Modeling Financial Swaps and Geophysical data Using the Barndorff-Nielsen and Shephard Model
Abstract
This dissertation uses Barndoff-Nielsen and Shephard (BN-S) models to model swap, a type of financial derivative, and analyze geophysical data for estimation of major earthquakes. From empirical observation of the stock market activity and earthquake occurrence, we observe that the distributions have high kurtosis and right skewness. Consequently, such data cannot be captured by stochastic models driven by a Wiener process. Non-Gaussian processes of Ornstein-Uhlenbeck type are one of the most significant candidates for being the building blocks of models of financial economics. These models offer the possibility of capturing important distributional deviations from Gaussianity and thus these are more practical models of dependence structures.
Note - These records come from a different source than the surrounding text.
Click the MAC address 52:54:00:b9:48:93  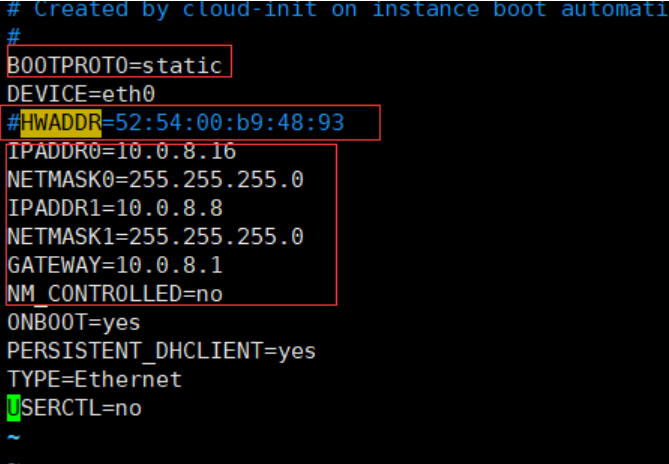pos(230,123)
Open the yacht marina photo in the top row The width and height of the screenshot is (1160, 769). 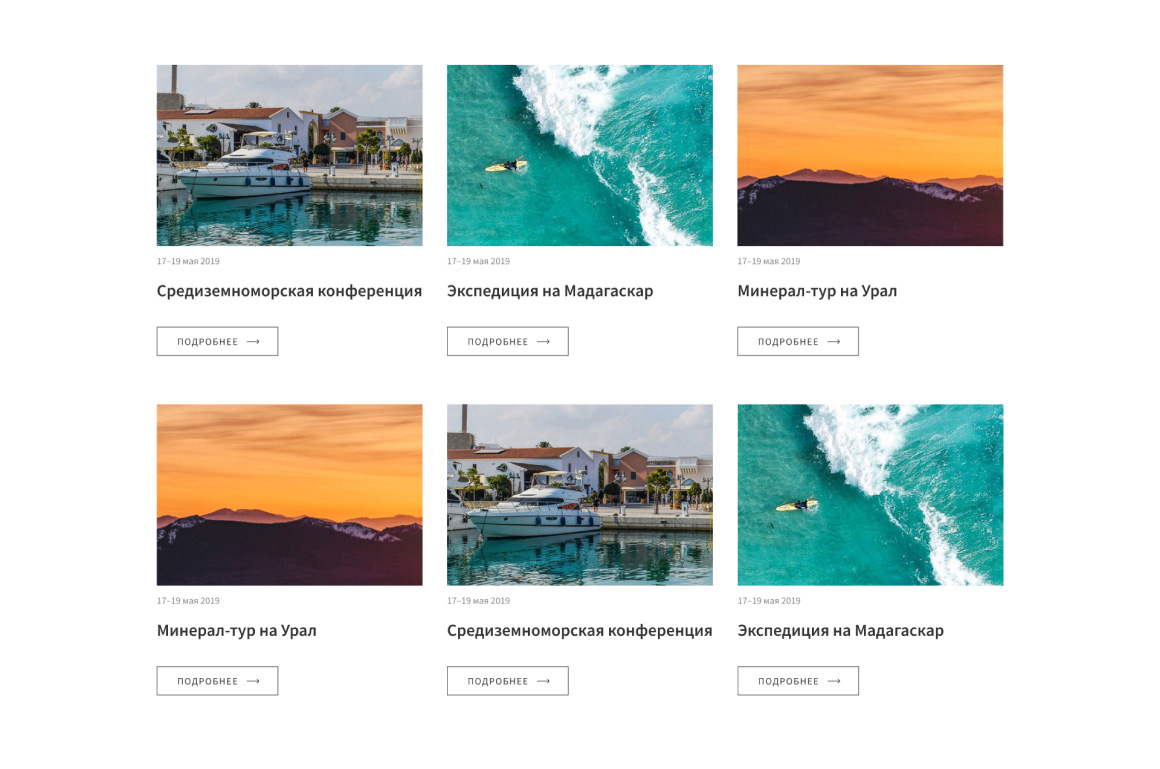[x=289, y=155]
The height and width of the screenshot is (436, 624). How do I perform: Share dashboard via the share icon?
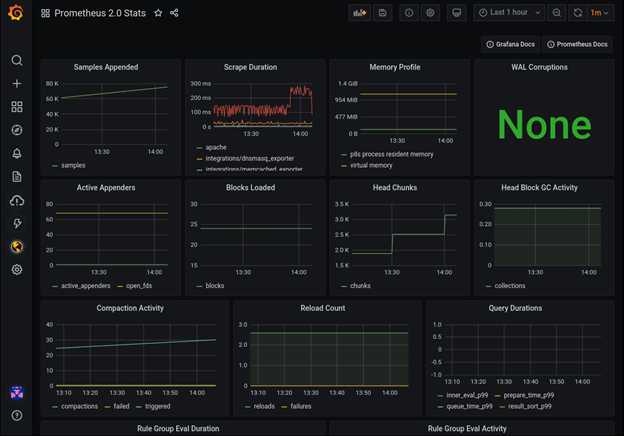pos(175,13)
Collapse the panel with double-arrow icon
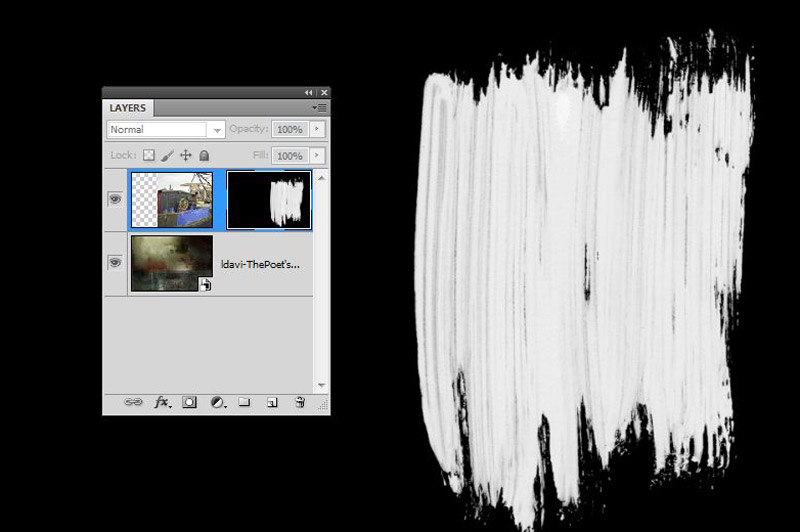The height and width of the screenshot is (532, 800). tap(309, 92)
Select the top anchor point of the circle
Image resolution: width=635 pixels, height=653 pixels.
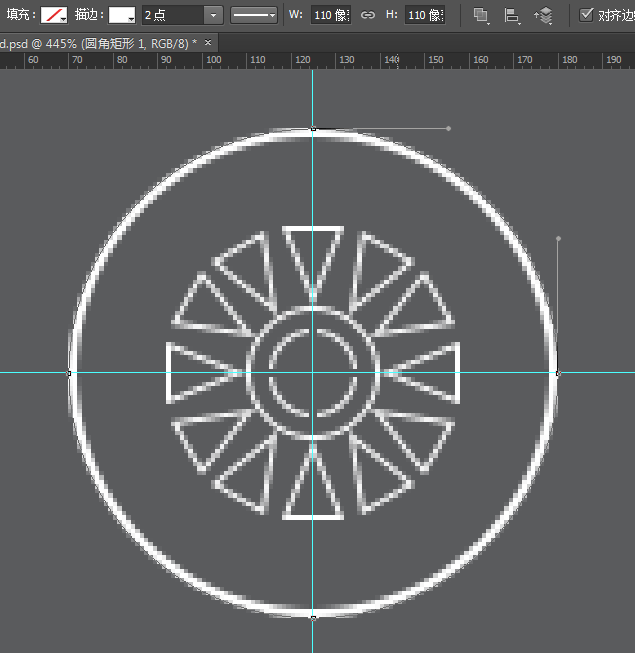pyautogui.click(x=313, y=128)
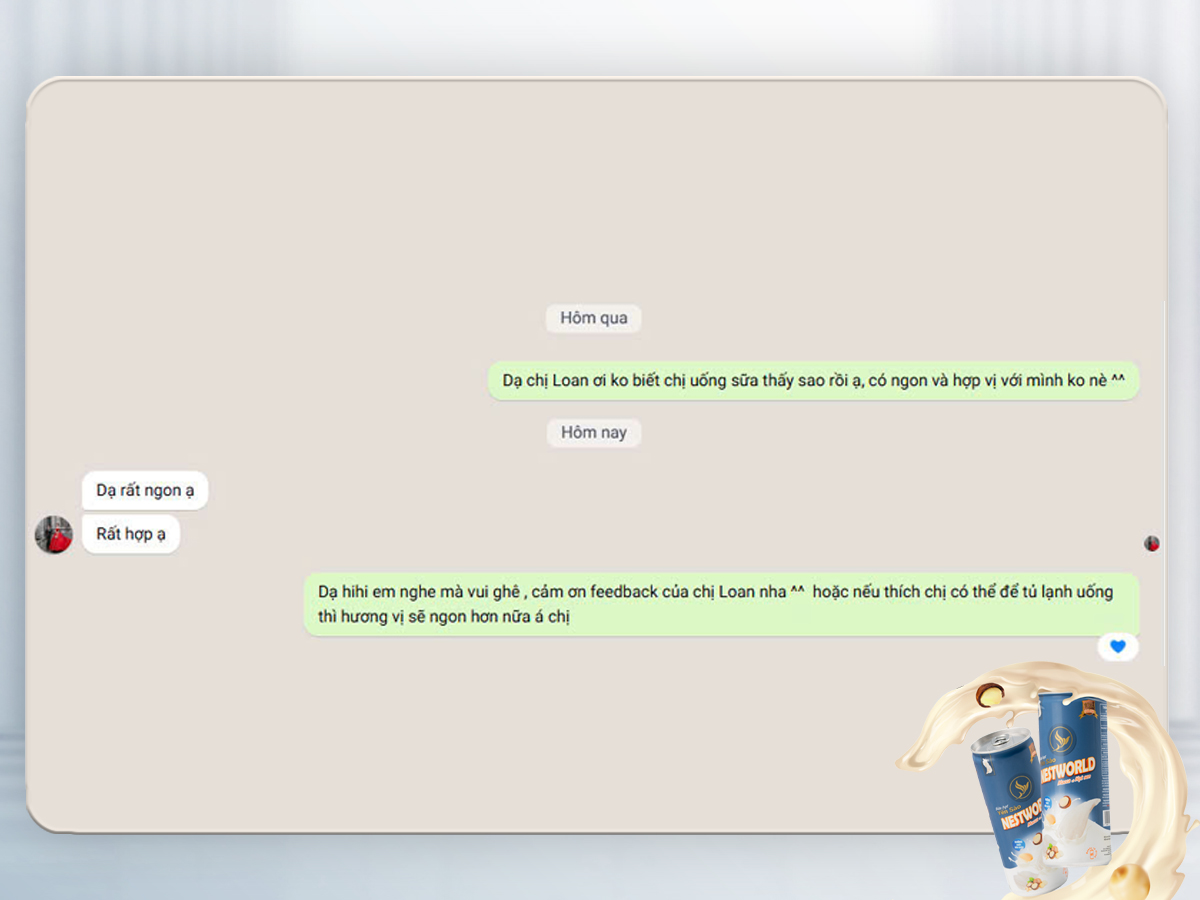Click the small seen-receipt avatar
Image resolution: width=1200 pixels, height=900 pixels.
[x=1152, y=543]
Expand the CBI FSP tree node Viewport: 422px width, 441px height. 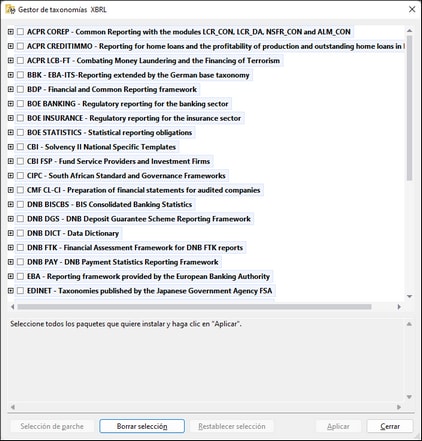(11, 161)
Introduced by Barndorff-Nielsen and Shephard these processes are not only convenient to model volatility in financial market, but have an independent interest for modeling stationary time series of various kinds. For the financial data we use BN-S models to price the arbitrage-free value of volatility, variance, covariance, and correlation swap. Such swaps are used in financial markets for volatility hedging and speculation. We use the S&P500 and NASDAQ index for parameter estimation and numerical analysis. We show that with this model the error estimation in fitting the delivery price is much less than the existing models with comparable parameters. For any given time interval, the earthquake magnitude data have three main properties: (1) magnitude is a non-negative stationary stochastic process; (2) for any finite interval of time there are only finite number of jumps; (3) the sample path of the magnitude of an earthquake consists of upward jumps (significant earthquake) and a gradual decrease (aftershocks). For such geophysical data we specifically use Gamma Ornstein Uhlenbeck processes driven by a Levy process to estimate a major earthquake in a certain region in California. Rigorous regression analysis is provided, and based on that, first-passage times are computed for different sets of data. Both applications demonstrate the significance of BN-S models to phenomena that follow non-Gaussian distributions.